Rapula Moatshe|Updated

DA caucus leader Cilliers Brink has criticised the multi-party coalition government's move to secure a loan from Absa to prop up its operational budget.

Image: Jacques Naude / Independent Newspapers

The multi-party coalition government in Tshwane has come under fire for its decision to secure a R1 billion loan from Absa to bolster its operational budget, just months after celebrating a fully-funded budget in July.

DA caucus leader Cilliers Brink has slammed the move, saying it contradicts a promise made by Member of the Mayoral Committee for Finance Eugene Modise during the 2025/2026 budget delivery. 

Modise assured that the new administration would not take out loans, citing sound city finances.

Brink said: "The setting aside of the cleansing levy by the High Court and refusal of leave to appeal leaves the city with a deficit of over R500 million." 

He pointed out that the report before the council requests approval for an R800 million short-term loan facility "on a budget that has subsequently been rendered unfunded".

The development follows a recent High Court ruling in Pretoria, which dismissed the municipality's bid to appeal a judgment that nullified the R194-per-month cleansing levy imposed on properties utilising private waste collectors. 

The court criticised the city's underlying motive, suggesting it aimed to unlawfully generate around R540 million annually.

Brink said the city needs a thorough review of its funding plan, as it is based on flawed assumptions and inadequate measures. 

"When the budget was approved at the end of July, the DA warned against the cleansing levy because its structure didn’t make it clear what part of it would go to the city’s cleansing services.
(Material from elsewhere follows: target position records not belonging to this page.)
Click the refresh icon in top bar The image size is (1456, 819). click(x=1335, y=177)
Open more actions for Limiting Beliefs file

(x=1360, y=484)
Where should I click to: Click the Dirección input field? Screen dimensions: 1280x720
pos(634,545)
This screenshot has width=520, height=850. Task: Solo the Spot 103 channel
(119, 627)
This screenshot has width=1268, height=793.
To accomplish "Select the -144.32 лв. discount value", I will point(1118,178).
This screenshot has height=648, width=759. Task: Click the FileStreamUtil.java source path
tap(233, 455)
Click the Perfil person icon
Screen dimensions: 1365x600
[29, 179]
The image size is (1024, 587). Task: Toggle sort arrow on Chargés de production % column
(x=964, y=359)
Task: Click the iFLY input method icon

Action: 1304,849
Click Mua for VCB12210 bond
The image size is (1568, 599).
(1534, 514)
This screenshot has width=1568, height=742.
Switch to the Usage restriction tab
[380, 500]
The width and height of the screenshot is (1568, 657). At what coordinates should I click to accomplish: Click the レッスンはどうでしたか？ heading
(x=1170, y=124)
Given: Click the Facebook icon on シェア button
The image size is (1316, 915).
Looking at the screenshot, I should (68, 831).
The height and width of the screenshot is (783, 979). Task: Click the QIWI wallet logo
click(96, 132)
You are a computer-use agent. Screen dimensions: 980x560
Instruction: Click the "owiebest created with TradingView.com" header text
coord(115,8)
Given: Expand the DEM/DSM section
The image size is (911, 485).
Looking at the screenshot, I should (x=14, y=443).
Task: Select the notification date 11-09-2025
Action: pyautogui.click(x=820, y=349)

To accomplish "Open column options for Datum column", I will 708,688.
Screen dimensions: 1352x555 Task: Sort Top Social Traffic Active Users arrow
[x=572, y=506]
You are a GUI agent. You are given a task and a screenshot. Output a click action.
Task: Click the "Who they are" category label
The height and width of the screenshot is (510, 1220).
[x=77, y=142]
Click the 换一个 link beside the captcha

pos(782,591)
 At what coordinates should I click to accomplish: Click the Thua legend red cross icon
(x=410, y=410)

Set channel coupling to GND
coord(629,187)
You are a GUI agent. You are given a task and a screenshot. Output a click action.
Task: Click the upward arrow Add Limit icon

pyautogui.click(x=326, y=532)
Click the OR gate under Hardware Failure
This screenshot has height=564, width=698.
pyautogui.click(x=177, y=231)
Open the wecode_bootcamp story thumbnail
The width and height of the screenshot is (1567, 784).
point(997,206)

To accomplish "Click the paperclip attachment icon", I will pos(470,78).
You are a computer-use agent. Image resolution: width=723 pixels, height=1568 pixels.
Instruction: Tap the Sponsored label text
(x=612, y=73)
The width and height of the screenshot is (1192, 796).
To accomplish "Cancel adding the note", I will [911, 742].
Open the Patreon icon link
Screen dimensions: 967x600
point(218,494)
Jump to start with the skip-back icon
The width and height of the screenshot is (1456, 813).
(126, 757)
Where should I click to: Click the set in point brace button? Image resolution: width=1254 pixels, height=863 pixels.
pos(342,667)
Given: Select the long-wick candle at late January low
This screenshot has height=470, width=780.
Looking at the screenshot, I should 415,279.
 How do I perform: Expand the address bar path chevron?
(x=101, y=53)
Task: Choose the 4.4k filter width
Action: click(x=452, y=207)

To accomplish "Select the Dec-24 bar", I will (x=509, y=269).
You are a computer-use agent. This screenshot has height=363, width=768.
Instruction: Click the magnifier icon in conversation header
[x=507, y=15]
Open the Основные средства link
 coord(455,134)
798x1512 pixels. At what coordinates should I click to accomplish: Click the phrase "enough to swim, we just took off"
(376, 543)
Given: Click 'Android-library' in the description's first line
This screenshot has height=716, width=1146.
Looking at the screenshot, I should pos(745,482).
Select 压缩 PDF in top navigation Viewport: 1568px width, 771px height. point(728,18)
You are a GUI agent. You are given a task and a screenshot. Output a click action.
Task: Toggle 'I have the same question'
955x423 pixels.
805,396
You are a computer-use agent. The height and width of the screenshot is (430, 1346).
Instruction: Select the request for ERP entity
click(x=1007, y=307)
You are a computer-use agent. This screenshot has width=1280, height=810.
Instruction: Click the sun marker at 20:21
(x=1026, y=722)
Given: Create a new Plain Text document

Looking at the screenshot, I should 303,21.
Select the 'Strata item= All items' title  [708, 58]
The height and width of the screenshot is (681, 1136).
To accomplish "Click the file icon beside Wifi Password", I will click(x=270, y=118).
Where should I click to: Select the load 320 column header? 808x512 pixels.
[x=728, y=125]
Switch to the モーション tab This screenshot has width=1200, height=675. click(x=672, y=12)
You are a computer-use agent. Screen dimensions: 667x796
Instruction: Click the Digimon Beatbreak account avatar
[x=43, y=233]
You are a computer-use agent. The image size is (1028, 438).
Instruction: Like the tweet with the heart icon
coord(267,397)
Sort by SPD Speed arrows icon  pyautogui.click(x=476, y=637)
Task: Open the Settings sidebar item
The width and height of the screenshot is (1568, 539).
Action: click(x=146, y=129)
And so, we now operate on a false premise of a funded budget," he said.

A council report, backed by 115 votes from the multi-party coalition government, stated that the short-term debt facilities would help the city meet its cash flow needs for the 2025/26 financial year. 

The city invoked Section 45 of the Local Government: Municipal Finance Management  (MFMA) Act 56 of 2003, enabling it to seek council approval for a short-term debt agreement with Absa. 

The deal involves securing a R1 billion facility, comprising an R800 million cash loan and a R200 million guarantee.

However, Lex Middelberg, a councillor from the Republican Conference of Tshwane, questioned the prudence of taking on debt that must be repaid from anticipated income within the financial year. 

He highlighted a concerning pattern where the city repays debt by neglecting to pay accruing creditors, leading to an ever-growing list of unpaid creditors.

ActionSA councillor Tshepiso Modiba argued that the short-term loan facility is a vital mechanism to enable the city to responsibly meet its operational and financial obligations throughout the financial year. 

"Section 45 of the MFMA provides for the incurring of the short-term debt for operational purposes within the financial year, provided it is repaid in the same financial period," he said.

Modise fired back at Brink's statement, asserting that the city's budget does not have a deficit. 

He also criticised the DA, saying they used to apply for loans when they were in government and faced unfunded budgets. 

"We want to proceed with the facility because we want to be commercially viable as the city," he said.